4th-century BC Greek sophist and rhetorician

Alcidamas (Ἀλκιδάμας), of Elaea, in Aeolis, was a Greek sophist and rhetorician, who flourished in the 4th century BC.

==Life==
He was the pupil and successor of Gorgias and taught at Athens at the same time as Isocrates, to whom he was a rival and opponent. We possess two declamations under his name: On Sophists (Περὶ Σοφιστῶν), directed against Isocrates and setting forth the superiority of extempore over written speeches (a more recently discovered fragment of another speech against Isocrates is probably of later date); Odysseus (perhaps spurious) in which Odysseus accuses Palamedes of treachery during the siege of Troy.

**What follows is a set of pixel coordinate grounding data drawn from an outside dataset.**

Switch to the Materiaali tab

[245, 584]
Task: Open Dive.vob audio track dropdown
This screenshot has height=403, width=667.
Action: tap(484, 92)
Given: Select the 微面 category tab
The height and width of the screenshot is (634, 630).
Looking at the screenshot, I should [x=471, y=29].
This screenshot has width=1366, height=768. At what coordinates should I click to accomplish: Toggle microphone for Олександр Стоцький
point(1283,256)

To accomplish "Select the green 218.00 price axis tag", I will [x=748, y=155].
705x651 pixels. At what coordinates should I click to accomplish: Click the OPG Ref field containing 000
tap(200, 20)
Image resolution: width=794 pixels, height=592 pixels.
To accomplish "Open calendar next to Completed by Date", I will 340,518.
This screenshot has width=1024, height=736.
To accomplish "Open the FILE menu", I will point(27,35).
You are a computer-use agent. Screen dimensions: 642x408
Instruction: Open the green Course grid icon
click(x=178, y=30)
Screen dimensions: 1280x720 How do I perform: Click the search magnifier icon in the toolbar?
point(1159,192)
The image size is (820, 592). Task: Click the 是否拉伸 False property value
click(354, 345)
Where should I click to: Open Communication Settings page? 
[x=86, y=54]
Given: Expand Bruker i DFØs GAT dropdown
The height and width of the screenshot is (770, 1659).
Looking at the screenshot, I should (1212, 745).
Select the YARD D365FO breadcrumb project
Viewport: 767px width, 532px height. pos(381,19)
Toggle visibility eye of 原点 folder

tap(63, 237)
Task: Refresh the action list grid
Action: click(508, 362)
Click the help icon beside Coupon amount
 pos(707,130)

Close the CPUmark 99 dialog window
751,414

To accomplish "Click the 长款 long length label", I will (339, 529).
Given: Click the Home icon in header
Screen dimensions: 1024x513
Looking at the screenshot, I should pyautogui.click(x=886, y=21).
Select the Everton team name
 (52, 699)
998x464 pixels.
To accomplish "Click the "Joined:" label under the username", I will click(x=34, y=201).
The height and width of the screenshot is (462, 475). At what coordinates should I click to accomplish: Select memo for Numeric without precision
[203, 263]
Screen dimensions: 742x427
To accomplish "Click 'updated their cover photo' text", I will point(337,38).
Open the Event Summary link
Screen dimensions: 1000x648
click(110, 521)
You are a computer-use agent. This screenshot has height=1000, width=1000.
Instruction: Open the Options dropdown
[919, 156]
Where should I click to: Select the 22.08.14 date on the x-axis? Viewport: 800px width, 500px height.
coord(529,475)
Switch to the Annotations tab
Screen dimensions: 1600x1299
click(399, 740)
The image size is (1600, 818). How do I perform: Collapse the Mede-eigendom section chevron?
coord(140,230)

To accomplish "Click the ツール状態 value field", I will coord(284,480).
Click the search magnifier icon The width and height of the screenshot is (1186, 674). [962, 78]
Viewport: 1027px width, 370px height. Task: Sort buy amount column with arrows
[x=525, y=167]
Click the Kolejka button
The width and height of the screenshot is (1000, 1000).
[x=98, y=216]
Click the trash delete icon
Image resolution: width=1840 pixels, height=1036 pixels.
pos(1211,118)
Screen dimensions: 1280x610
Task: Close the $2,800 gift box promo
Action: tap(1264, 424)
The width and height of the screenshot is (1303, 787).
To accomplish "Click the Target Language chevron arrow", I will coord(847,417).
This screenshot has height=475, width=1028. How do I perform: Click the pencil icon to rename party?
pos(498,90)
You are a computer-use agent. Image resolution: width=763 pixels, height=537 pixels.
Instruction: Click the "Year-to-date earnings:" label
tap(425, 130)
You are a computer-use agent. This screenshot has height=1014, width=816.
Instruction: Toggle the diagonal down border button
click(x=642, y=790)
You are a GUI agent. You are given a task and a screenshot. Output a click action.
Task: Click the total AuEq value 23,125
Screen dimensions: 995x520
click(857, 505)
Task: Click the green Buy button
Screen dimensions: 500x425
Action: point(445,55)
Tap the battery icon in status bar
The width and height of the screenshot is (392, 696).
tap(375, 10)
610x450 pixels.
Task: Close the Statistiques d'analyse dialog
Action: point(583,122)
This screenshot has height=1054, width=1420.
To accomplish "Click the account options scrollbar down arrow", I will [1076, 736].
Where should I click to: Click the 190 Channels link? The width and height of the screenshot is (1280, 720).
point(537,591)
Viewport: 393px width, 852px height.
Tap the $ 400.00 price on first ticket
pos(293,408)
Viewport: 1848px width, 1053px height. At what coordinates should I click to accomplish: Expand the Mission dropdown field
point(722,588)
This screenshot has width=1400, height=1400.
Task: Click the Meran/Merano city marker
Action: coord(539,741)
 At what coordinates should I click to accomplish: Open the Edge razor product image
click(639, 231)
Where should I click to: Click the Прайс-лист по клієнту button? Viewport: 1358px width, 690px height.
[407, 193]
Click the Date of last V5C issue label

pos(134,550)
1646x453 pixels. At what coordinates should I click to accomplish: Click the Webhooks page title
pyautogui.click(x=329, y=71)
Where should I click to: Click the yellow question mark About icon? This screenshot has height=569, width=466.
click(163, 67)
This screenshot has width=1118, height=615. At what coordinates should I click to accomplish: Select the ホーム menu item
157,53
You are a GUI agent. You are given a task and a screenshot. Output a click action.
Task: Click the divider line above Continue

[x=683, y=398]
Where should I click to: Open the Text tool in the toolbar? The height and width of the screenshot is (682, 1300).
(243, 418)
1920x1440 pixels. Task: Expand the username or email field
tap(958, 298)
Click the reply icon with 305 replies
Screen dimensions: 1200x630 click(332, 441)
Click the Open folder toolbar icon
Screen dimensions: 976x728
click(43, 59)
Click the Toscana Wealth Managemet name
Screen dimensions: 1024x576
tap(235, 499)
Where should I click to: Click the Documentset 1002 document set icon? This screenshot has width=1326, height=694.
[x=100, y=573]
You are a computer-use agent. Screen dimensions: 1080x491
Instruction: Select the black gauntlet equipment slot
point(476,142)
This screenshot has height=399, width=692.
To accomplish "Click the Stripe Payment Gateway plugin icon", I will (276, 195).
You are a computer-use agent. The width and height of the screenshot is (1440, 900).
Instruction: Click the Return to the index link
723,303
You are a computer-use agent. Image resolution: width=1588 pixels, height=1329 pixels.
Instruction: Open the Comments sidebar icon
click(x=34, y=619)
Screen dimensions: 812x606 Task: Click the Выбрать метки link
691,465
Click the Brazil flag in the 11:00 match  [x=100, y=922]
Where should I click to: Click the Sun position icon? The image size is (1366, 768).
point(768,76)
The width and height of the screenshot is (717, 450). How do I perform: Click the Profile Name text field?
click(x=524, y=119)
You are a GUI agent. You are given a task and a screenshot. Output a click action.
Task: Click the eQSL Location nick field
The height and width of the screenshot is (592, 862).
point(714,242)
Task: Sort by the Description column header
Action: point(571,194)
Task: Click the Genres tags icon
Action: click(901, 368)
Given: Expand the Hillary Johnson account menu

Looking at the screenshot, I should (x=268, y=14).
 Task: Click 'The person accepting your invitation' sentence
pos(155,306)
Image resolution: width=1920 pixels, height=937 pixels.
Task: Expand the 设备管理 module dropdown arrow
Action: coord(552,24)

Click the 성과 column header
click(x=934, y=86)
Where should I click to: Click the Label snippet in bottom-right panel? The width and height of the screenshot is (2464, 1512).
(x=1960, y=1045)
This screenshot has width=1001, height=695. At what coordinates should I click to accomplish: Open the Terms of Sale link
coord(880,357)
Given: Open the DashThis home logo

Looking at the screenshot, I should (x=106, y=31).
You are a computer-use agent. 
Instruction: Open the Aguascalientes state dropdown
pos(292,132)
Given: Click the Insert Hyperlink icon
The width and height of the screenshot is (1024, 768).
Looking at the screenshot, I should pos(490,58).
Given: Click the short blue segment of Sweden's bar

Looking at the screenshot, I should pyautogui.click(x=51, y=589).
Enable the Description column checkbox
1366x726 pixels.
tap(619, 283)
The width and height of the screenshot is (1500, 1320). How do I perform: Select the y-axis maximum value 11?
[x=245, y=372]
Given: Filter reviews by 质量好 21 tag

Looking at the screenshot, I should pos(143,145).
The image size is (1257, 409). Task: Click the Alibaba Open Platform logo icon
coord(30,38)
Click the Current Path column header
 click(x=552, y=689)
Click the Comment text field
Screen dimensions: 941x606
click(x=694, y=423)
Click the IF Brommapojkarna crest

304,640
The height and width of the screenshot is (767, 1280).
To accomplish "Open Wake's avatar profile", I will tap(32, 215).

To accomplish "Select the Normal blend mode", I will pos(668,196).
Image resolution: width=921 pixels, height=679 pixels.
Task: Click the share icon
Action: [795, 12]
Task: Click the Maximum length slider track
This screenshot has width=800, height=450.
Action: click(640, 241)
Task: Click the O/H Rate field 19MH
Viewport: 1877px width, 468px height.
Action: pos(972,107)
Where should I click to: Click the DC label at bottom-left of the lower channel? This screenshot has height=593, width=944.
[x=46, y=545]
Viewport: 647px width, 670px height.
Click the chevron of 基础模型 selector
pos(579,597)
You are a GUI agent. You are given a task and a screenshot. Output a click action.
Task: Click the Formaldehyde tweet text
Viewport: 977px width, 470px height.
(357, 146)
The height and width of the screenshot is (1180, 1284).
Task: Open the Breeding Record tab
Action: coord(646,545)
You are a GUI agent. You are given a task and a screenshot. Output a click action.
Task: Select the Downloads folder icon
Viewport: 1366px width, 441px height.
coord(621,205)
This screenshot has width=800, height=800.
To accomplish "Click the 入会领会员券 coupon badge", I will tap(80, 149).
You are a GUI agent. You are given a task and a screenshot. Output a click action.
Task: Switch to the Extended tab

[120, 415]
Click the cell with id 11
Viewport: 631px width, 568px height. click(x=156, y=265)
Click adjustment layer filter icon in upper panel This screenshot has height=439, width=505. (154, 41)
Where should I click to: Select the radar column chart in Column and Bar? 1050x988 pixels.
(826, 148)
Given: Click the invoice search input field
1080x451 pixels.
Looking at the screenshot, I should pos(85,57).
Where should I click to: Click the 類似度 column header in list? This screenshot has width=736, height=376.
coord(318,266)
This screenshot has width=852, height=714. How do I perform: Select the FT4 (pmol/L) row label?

According to Alcidamas, the highest aim of the orator was the power of speaking ex tempore on every conceivable subject. Aristotle (Rhet. iii. 3) criticizes his writings as characterized by pomposity of style and an extravagant use of poetical epithets and compounds and far-fetched metaphors.

Of other works only fragments and the titles have survived: Messeniakos, advocating the freedom of the Messenians and containing the sentiment that "God has left all men free; nature has made no man a slave"; a Eulogy of Death, in consideration of the wide extent of human sufferings; a Techne or instruction-book in the art
of rhetoric; and a Phusikos logos. Lastly, his Mouseion (a word invoking the Muses) seems to have contained the narrative of the Contest of Homer and Hesiod, of which the version that has survived is the work of a grammarian in the time of Hadrian, based on Alcidamas. This hypothesis of the contents of the Mouseion, originally suggested by Nietzsche (Rheinisches Museum 25 (1870) & 28 (1873)), appears to have been confirmed by three papyrus finds—one 3rd century BC (Flinders Petrie Papyri, ed. Mahaffy, 1891, pl. xxv.), one 2nd century BC (Basil Mandilaras, 'A new papyrus fragment of the Certamen Homeri et Hesiodi Platon 42 (1990) 45–51) and one 2nd or 3rd century AD (University of Michigan pap. 2754: Winter, J. G., 'A New Fragment on the Life of Homer' TAPA 56 (1925) 120–129).